Tiré para otro lado y contemplé un espectáculos asombroso: muchas lucecitas emprendiendo una frenética carrera, cada una a su aire, y, para verlas de cerca, corrí tras ellas, pero éstas se hundían y desaparecían en la oscuridad. Entonces apareció a mi vista una luz rojiza, ardiente, como llamaradas de una hoguera que me sobrecogió y, despavorido, eché a correr. En mi huida pude ver al gato, el vivo. Interesado y con determinación busqué su otro estado, el muerto, que según entendía yo debía estar en alguno de los otros mundos existentes. Me dispuse a recorrer esos mundos y, sin embargo, topé con una muralla imposible de franquear, imposible pasar de un mundo a otro, mundos separados sin comunicación entre sí. Molido de tanto ajetreo, me sentí grávido y, esmorecido, me desplomé.
Sobresaltado y sudoroso, di un brinco en la cama, me vestí a toda prisa y eché a correr al corral a vaciar, esta vez sí, en el escusao.
Mis ensoñaciones fueron realidad en los 30 y produjeron en mi infantil inocencia una fuerte conmoción, no tanto por los hechos en sí como por los comentarios que corrieron de boca en boca después: el «Corrimiento de Estrellas» (¿Perseidas o Lágrimas de San Lorenzo?), que los augures interpretaron como anuncio de una catástrofe de la que las gentes huirían en masa como las estrellas (Guerra Civil). Poco después sobrevino la franja rojiza ardiente, de la que los mismos augures pronosticaron el próximo estallido de una cruenta guerra (Guerra Mundial).

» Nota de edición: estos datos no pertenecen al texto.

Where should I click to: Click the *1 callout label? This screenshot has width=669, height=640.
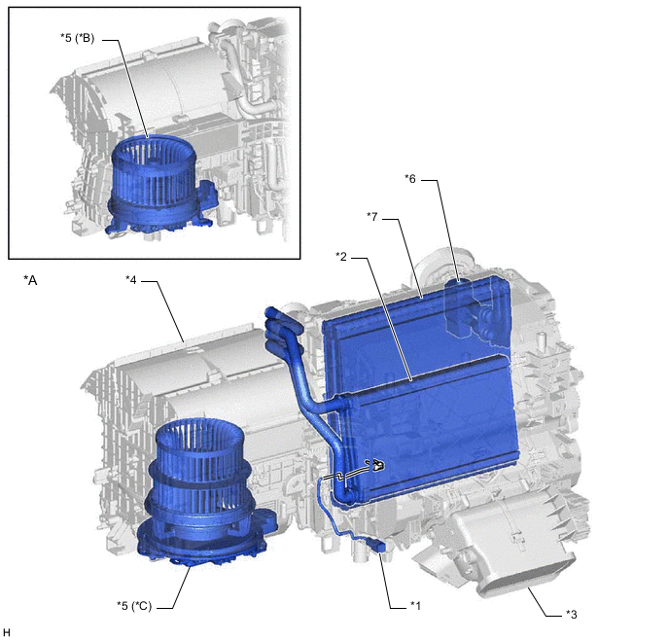click(x=415, y=606)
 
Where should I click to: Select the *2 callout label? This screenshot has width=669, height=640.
click(x=341, y=257)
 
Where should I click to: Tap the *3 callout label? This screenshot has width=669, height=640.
click(x=572, y=615)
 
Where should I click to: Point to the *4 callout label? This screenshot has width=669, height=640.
click(x=131, y=280)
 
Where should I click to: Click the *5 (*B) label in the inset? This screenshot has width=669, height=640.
click(x=77, y=38)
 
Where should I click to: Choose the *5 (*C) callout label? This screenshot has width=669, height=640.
click(x=134, y=606)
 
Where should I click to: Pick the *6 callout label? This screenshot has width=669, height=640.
click(x=410, y=179)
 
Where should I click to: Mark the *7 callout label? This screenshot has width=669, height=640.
click(x=372, y=217)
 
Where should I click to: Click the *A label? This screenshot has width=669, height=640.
click(x=30, y=280)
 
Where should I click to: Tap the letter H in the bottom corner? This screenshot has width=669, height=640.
click(x=7, y=632)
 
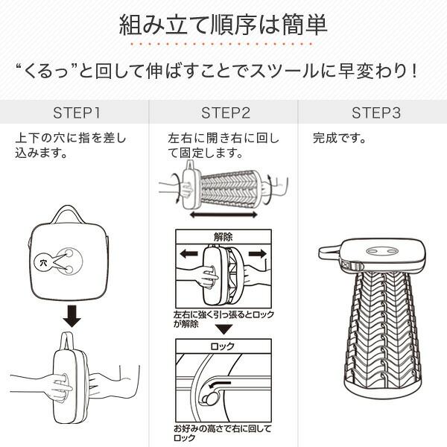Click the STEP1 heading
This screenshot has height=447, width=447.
77,113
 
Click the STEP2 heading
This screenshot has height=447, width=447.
226,113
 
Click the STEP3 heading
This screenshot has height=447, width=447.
376,113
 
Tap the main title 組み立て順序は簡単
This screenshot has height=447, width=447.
223,25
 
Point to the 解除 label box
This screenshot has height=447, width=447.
224,237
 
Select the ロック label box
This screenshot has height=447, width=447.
224,346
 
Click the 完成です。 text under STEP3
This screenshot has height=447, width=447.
339,139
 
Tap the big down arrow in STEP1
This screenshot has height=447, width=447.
72,316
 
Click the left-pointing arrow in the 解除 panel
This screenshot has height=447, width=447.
189,253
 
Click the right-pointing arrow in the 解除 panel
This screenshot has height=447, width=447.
258,253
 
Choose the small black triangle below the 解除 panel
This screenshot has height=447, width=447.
224,329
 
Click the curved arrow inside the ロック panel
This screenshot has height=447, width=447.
220,384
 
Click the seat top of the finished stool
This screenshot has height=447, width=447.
382,254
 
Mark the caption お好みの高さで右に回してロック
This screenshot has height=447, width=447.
222,434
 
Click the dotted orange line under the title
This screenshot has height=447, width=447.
221,44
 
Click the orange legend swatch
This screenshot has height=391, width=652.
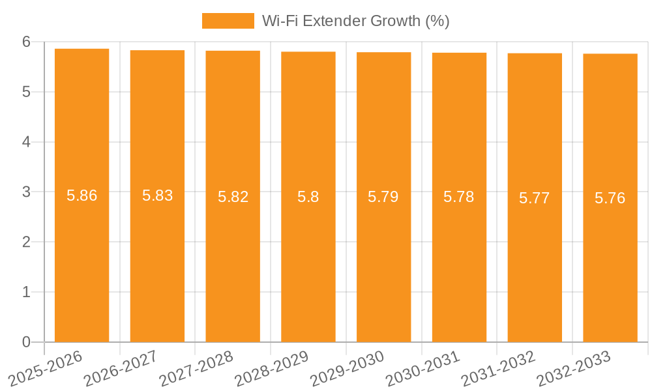(x=228, y=21)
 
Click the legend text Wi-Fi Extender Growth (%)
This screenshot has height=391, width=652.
(x=355, y=21)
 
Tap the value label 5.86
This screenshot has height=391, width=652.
(x=82, y=195)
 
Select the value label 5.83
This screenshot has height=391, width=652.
(x=157, y=195)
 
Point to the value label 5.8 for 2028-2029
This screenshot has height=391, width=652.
(x=308, y=197)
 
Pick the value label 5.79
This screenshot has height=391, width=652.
(x=383, y=197)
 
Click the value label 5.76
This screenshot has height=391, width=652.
(x=610, y=198)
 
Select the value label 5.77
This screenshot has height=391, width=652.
(x=535, y=198)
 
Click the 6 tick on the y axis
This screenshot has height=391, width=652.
(x=27, y=42)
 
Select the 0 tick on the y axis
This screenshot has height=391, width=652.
(x=27, y=342)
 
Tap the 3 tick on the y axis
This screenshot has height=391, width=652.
(x=27, y=192)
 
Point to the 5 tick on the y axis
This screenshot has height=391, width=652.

Nunca he dejado de mirar al cielo y así he ido identificando más constelaciones: Casiopea, Perseo, Escorpio, Leo y otras, y cada hallazgo era recibido con gran entusiasmo. Pero entre todas las encontradas destaca, por su brillantez en las noches de invierno, Orión, con las fulgurantes Betelgueuse y Rigel, y las Tres Marías como parte del Espejo de Venus.
El tema ha continuado apasionándome a lo largo de mi vida y tras mis reflexiones sobre el experimento de Schrödinger, voy pensando si yo mismo, como el gato, estaré vivo al mismo tiempo que muerto. Estoy vivo aquí y estaré muerto allí, pero ¿qué pasará cuando yo muera aquí? ¿Estaré definitivamente muerto o, permutando los estados, esteré vivo allí?
Espero que los científicos se aclaren y, antes de que mi momento llegue, pueda enterarme de cuál va a ser la suerte que me depare mi estrella.
Es hermoso mirar al Cielo. Sin embargo. nada he sacado en claro de todo este embrollo, salvo incómodas tortícolis.
Antonio Palop Serrano
El Pespunte no se hace responsable de las opiniones vertidas por los colaboradores o lectores en este medio para el que una de sus funciones es garantizar la libertad de expresión de todos los ursaonenses, algo que redunda positivamente en la mejora y desarrollo de nuestro pueblo.
Amante de las letras, la enseñanza, la tecnología y, sobre todo, de Osuna.
Nacido en 1929 en El Saucejo (Sevilla) es el columnista con más experiencia vital que posee El Pespunte. Ha dedicado su vida a la enseñanza de EGB en distintas localidades andaluzas y su pasión por la informática le llevó a aprender a editar vídeo y audio y, por devoción, a no alejarse de Osuna.